Rivalry Glory At the Amateur Level

A Daily Babble Production

It's rare that we dabble too much into the collegiate ranks here at the Babble.  But with the Celtics on a two-day lay-off and yours truly still annoyed about the team's inability to successfully get the ball inbounds on Sunday, the timing was perfect for an incredible college hoops game on Monday night.

Last night, one of the nation's most heated rivalries renewed in Columbia, Mo.  The Kansas Jayhawks and Missouri Tigers really don't like each other. Sadly for those of us who lean black and gold,the relationship has taken on a big brother-little brother feel over the years.  Entering last night, Kansas led the all-time series by a count of 166-93, including wins in each of the teams' last five meetings, three of which came by double-digits.  Kansas won a national championship a season ago.  Mizzou had to list two winning percentages, a rather unimpressive one on the basketball court as well as the team's results in the judicial system thanks to a string of arrests for bizarre off-court incidents.
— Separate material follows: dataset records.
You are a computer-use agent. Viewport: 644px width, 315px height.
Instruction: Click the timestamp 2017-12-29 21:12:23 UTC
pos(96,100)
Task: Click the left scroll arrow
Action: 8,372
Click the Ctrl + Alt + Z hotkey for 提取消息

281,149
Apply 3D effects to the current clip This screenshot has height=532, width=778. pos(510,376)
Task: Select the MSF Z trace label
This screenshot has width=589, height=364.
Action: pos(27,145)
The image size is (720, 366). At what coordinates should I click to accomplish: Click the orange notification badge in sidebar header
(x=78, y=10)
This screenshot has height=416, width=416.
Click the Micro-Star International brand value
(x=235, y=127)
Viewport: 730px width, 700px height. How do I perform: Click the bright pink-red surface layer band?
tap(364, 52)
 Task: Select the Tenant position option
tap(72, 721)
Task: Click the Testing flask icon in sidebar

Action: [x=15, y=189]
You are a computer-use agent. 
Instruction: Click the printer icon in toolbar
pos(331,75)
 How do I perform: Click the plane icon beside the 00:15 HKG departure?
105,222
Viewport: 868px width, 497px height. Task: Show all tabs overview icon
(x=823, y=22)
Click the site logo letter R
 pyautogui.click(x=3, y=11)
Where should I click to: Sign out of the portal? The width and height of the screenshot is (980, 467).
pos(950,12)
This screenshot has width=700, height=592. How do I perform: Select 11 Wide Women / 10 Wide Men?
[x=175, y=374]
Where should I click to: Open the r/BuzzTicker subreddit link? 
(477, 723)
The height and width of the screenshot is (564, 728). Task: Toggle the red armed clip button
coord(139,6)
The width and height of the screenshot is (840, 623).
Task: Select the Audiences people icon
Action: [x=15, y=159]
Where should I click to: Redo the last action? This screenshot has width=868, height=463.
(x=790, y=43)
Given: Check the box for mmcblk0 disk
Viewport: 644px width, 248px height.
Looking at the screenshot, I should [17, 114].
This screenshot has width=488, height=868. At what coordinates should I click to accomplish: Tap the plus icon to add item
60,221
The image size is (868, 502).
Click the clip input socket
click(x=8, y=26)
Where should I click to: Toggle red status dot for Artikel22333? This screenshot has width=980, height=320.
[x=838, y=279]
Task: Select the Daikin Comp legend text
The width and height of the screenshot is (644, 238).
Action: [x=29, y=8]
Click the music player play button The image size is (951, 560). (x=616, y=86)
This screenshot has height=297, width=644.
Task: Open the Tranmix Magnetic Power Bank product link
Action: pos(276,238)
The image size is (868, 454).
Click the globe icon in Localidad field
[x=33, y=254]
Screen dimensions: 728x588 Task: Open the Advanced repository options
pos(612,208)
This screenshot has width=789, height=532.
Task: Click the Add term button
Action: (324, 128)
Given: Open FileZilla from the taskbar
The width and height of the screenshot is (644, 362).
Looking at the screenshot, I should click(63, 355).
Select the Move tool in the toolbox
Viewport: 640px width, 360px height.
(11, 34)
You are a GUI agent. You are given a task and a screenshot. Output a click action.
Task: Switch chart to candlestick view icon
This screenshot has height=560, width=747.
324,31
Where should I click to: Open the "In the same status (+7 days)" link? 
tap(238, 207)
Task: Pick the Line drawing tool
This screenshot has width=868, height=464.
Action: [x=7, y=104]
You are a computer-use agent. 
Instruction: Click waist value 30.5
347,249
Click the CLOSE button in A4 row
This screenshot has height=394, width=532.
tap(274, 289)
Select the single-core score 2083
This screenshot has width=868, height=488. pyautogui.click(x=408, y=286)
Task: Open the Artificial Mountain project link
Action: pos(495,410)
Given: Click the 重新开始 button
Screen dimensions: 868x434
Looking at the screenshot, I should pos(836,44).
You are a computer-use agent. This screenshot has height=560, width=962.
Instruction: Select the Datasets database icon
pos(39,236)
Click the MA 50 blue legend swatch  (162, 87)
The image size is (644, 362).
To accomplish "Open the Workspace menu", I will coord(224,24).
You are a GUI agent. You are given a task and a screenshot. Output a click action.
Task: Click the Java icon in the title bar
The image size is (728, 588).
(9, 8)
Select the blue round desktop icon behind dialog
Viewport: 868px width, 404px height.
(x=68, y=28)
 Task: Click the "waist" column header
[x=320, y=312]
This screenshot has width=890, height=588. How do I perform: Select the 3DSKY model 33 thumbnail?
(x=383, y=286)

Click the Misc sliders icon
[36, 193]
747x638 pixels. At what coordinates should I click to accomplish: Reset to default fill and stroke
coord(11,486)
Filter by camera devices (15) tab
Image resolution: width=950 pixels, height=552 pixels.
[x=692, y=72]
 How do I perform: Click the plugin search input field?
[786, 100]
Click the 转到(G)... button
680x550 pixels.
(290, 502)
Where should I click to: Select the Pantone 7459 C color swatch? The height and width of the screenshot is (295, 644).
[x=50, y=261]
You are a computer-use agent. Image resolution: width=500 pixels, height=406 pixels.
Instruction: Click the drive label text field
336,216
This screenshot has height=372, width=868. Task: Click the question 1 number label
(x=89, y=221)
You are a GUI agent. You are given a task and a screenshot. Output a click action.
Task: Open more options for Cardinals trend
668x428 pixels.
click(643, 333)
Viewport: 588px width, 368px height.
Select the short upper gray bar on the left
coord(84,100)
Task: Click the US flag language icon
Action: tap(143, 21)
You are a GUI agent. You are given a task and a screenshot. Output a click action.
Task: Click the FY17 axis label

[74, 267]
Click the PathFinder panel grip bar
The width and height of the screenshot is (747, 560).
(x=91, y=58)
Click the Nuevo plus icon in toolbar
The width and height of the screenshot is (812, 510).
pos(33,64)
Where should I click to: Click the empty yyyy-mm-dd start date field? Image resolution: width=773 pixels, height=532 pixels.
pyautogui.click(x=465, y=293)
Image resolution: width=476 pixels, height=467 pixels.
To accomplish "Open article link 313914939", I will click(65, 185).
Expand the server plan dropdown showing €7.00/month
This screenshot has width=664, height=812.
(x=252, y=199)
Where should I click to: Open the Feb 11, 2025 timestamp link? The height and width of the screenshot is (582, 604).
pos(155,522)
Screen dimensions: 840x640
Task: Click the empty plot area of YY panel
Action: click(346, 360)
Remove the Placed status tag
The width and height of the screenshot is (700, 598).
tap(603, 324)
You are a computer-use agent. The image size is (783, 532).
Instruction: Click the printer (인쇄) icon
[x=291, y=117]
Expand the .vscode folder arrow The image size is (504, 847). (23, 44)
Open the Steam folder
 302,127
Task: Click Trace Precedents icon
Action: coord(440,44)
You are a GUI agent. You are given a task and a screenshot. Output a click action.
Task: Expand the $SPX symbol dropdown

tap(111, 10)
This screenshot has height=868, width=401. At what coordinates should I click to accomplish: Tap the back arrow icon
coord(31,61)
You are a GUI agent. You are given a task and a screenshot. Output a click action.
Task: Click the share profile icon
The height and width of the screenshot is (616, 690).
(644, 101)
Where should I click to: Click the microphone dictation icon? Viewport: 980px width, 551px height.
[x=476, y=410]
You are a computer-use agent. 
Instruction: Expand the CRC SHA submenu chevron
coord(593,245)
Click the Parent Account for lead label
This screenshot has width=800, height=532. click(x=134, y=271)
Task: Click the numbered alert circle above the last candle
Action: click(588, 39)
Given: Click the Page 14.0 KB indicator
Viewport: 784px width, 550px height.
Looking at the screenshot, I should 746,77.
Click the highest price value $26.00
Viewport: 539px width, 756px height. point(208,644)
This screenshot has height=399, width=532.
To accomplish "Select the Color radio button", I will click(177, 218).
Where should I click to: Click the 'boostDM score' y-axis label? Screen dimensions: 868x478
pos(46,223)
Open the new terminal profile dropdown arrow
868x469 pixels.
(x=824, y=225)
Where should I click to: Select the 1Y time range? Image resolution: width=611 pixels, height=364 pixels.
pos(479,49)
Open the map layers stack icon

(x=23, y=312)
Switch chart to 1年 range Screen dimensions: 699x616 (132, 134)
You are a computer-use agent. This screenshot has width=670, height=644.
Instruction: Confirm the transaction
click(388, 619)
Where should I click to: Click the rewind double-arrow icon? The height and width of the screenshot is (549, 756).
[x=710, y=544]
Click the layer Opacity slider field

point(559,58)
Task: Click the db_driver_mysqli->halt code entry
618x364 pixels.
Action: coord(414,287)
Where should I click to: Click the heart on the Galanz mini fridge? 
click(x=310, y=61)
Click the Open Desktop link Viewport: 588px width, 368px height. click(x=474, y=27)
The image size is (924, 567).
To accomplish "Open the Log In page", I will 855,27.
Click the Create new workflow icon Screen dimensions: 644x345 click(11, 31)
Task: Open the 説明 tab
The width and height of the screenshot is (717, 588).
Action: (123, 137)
No matter the records of the two teams involved, however, the usually sparsely populated Mizzou Arena always draws a capacity crowd or close to it for the hated Jayhawks.  With the Tigers off to a 20-4 start and undefeated on their home floor, there was an even more excited-than-usual buzz in the arena leading up to tip-off.  There was, dare we say it, confidence in the building.  This was going to be the year Mike Anderson's young run-and-gun Tigers would assert themselves over the perennial Big XII power.

And then it wasn't.

Last night, I witnessed perhaps the worst half of offensive basketball that I've ever seen in person.

Good friend and Columbia Missourian Tigers beat reporter Bill Powell called before the game to say that there were no less than 11 NBA scouts in attendance.  Mizzou senior big man Leo Lyons responded with the wonderful approach of spending most of his evening taking 18-foot fadeaways, falling from the basket regardless of whether any defender was near him.  In the game's first ten minutes, he missed his first three jumpers and had the ball stripped from him.  He finished the night just 4-of-15 from the field.  Grand.

He wasn't alone.  The Tigers, who press from wire to wire and thrive on creating turnovers and attacking the rim, inexplicably came out playing perimeter-oriented basketball.  They didn't work the ball inside at all, had several possessions that featured flinging the ball around the outside until someone decided to heave and couldn't find any offensive continuity.  When the half ended, the Tigers had posted 16 points (in 20 minutes of basketball!) on an abysmal 7-for-29 shooting performance, including 1-of-10 from three-point land.

At the other end, it didn't help that boxing out was evidently not an option.  The Tigers gave up second chances like there was no tomorrow, and the 30-15 count on the glass at halftime was similar to the game's 30-16 score at recess.

The deficit was just 14, but the way the offense was playing, it felt like 25.  The 15,061 observers who had started the game on their feet and hollering were a dejected mess at halftime.  Tigers fans is that they remind me of New York Jets fans: They've been victimized enough over the years that they constantly wait for the other shoe to drop.  Though there was excitement in the air to start this game, there hasn't been as much as one might imagine in town overall for a 20-4 team over the last few weeks.  Or at best, it has been a cautious optimism, as Bill documented before the game on Monday. 

Now, the energy was draining once more.  I went to the game with my pal Blitz, a native of cozy Kirksville, Mo., and a lifelong Tigers diehard.  He put his head in his hands at the break and reflected glumly on the several Mizzou shots that seemed to go half way down before popping out, mumbling, "I guess it's just one of those nights.  This is terrible."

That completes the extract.